2つの事例を並べると、次のようなことが見えてくる。

  • どちらも、業種特有の特殊なシステムではなく「売上・請求管理」「記録・請求管理」という、多くの業種に共通する事務作業を効率化するシステムを選んでいる
  • 自己負担額そのものは非公開だが、現行の「デジタル化・AI導入補助金2026」通常枠に当てはめると、対応する業務の幅(プロセス数)によって補助額は5万円〜450万円の範囲で段階的に変わる。自社が検討しているシステムがどの区分に近いかを、支援事業者や公式サイトで確認するところから予算感がつかめる
  • 効果の出方は「処理時間の短縮」という数字で表れる場合もあれば、「働き方の選択肢が増え、人材確保につながった」という状態の変化で表れる場合もある。数字が出ない=効果がないわけではない

補助金の申請手続き自体(gBizIDの取得や交付決定前の発注禁止など)は、この記事では扱っていない。実際に申請を検討する段階になったら、別記事「人が雇えないなら、AIに頼む」補助金で失敗しない4つの確認で手順を確認してほしい。

まとめ・CTA

「実際いくらかかるのか分からない」という不安は、専任のIT担当者がいない中小企業ほど大きい。今回取り上げた2社は、金額こそ非公開だが、「どんな課題があって、どんな機能を導入し、何が変わったか」という流れは公開情報として確認できる。
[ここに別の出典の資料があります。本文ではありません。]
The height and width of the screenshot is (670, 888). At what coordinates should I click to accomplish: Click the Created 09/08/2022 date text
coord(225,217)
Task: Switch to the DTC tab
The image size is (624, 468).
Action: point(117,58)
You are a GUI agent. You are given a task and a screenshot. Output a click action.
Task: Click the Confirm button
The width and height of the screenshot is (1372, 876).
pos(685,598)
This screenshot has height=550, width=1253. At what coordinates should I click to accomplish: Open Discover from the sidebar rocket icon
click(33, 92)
まずは自社の「手作業で時間を取られている業務」を一つ書き出し、それが売上・請求管理に近いのか、記録・情報共有に近いのかを整理してみることから始めてみてほしい。そのうえで、顧問の税理士や取引のある金融機関の担当者に相談すれば、自社にとっての予算感や補助金の使い道について、より具体的な話ができるはずだ。